RELATED and RELATEDTABLE
-- in a calculated column: pull city from the related dimension table
Station City = RELATED(dim_station[city])
-- in a measure: count related rows from another table
Station Visit Count =
COUNTROWS(RELATEDTABLE(fact_parking_transactions))
RELATED follows a many-to-one relationship (from fact to dimension). RELATEDTABLE follows a one-to-many relationship (from dimension to fact).
RANKX
-- rank each station by total revenue (1 = highest)
Station Revenue Rank =
RANKX(
ALL(dim_station),
[Total Revenue],
,
DESC,
Dense
)
RANKX(table, expression, value, order, ties) — ALL(dim_station) removes the current filter so every station is ranked against all others.
Part 3 — Visualization Selection Guide
PowerBI visuals are configured through the interface, not code. The skill here is choosing the right visual for the question — the same principle as the Visualization Selection Guide for Python charts.
Selection Table
| Your question | Visual |
|---|---|
| How does a metric change over time? | Line chart |
| How do categories compare on one metric? | Bar / Column chart |
| What is a single KPI value? | Card |
| How does performance compare to a target? | Gauge / KPI visual |
| What share does each category contribute? | Donut chart (≤ 5 categories) |
| How do two numeric variables relate? | Scatter chart |
| How do values vary across a grid (station × month)? | Matrix |
| Where are values distributed geographically? | Map |
| What does the detailed breakdown look like? | Table / Matrix |
Line Chart — Trend Over Time
Use when: showing how a measure changes over a continuous time axis.
Avoid when: you have fewer than 4–5 time points — the line implies continuity that does not exist. Use a column chart instead.
Add a constant line for targets or averages: Analytics pane → Constant line. Use the secondary y-axis when overlaying two measures with different scales (e.g., revenue and transaction count).
Bar / Column Chart — Categorical Comparison
Use when: comparing a measure across discrete categories (stations, parking types, payment methods).
- Column chart: categories on the x-axis — best when category labels are short.
- Bar chart: categories on the y-axis — best when category labels are long.
- Clustered: compare sub-categories side by side.

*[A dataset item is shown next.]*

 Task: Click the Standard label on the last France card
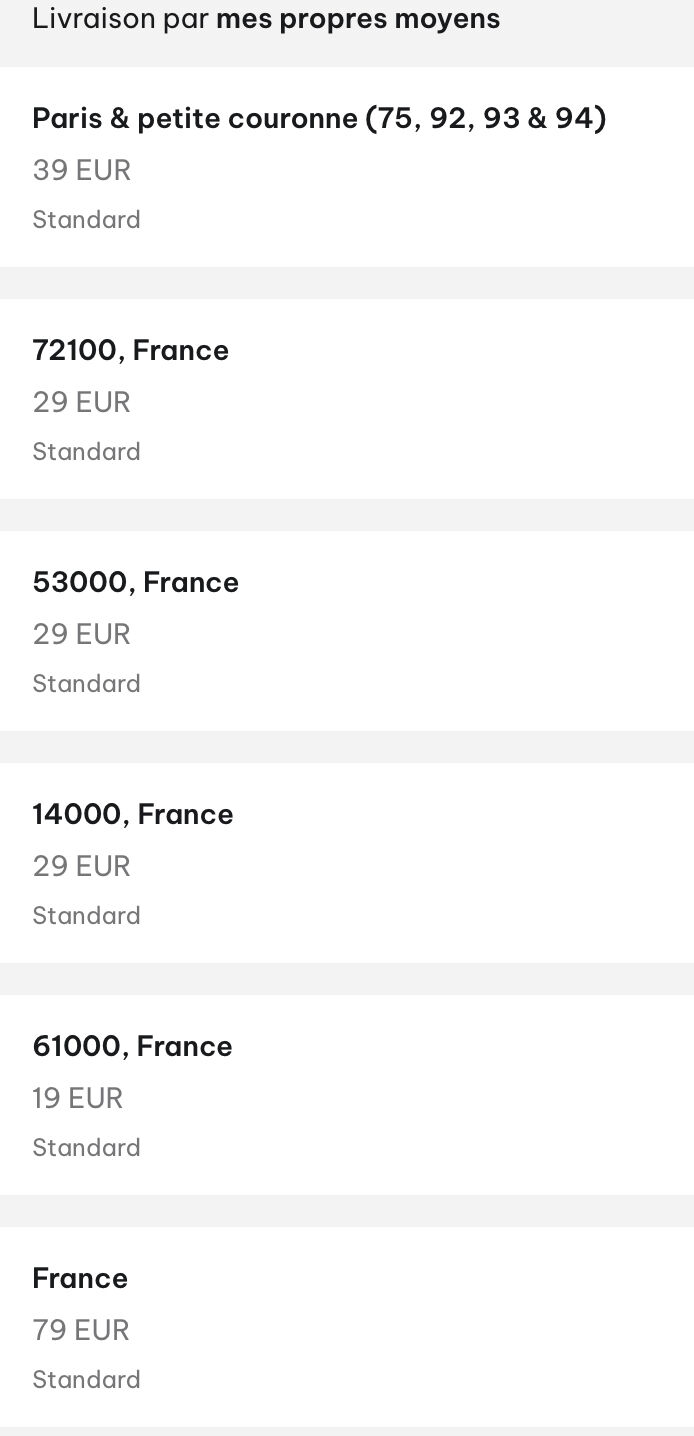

- Stacked: show composition and total simultaneously.
Sort bars by value, not alphabetically, unless the category has a natural order (months, age groups).
Avoid when: you have more than 12–15 categories — use a table or filter to top N instead.
Card — Single KPI
Use when: highlighting one number prominently (total revenue, visit count, average amount).
Always pair a card with context: add a reference label showing the comparison period ("vs last month: +12%") or a target. A number without context is not an insight.
Gauge — Performance vs Target
Use when: showing progress toward a specific target (monthly revenue vs budget).
Avoid when: you have multiple metrics to compare — a bar chart of actuals vs targets is easier to read for more than 2–3 metrics.
Donut / Pie Chart — Composition
Use when: showing the share of a total with 5 or fewer categories, and the audience cares about proportions rather than exact values.
Avoid when: you have more than 5 categories, you need to compare values precisely, or you want to show change over time. A stacked bar chart handles all three cases better.
Scatter Chart — Relationship Between Two Measures
Use when: exploring whether two numeric measures are correlated across categories (e.g., does station size predict revenue?).
Set the Play axis to a date field to animate the scatter across time — useful for showing how the relationship evolves.
Matrix — Cross-Tabulation
Use when: showing a measure broken down by two dimensions simultaneously (station × month, city × payment method).
Enable conditional formatting (background colour or data bars) to make patterns visible at a glance — a plain number grid is hard to read.
Map — Geographic Distribution
Use when: the geographic dimension matters (which cities or regions have the most revenue).
Use Filled Map for regions (city, district), Bubble Map for point locations (individual stations). Ensure the location column is categorised correctly (Data view → Column tools → Data category → City / Country / etc.).
Common Mistakes
1. Putting Aggregations in Calculated Columns
-- WRONG: calculated columns cannot aggregate across rows
Revenue Column = SUM(fact_parking_transactions[amount]) -- returns error or wrong value
-- CORRECT: aggregations belong in measures
Total Revenue = SUM(fact_parking_transactions[amount])
2. Using Bi-directional Relationships by Default
Bi-directional cross-filtering allows filters to flow both ways between tables. It is rarely needed in a star schema and causes ambiguous filter paths and slower queries. Use single-direction (dimension → fact) unless there is a specific reason.
3. Missing or Misconfigured Date Table
Time intelligence functions (TOTALYTD, SAMEPERIODLASTYEAR, etc.) require a continuous date table marked as a Date Table. Missing dates in the range cause incorrect totals. Verify the date table has no gaps and covers the full data range.
4. Dividing with / Instead of DIVIDE
-- WRONG: blank denominator causes an error
Revenue per Visit = [Total Revenue] / [Transaction Count]
-- CORRECT
Revenue per Visit = DIVIDE([Total Revenue], [Transaction Count])
5. Overusing Donut / Pie Charts
More than 5 slices become unreadable. Replace with a bar chart sorted by value — bar length is easier to compare than angle.
6. Forgetting ALL() in Share-of-Total Measures
-- WRONG: denominator is also filtered, always returns 100%
Revenue Share = DIVIDE([Total Revenue], [Total Revenue])
-- CORRECT: remove filters from the denominator
Revenue Share =
DIVIDE(
[Total Revenue],
CALCULATE([Total Revenue], ALL(dim_station))
)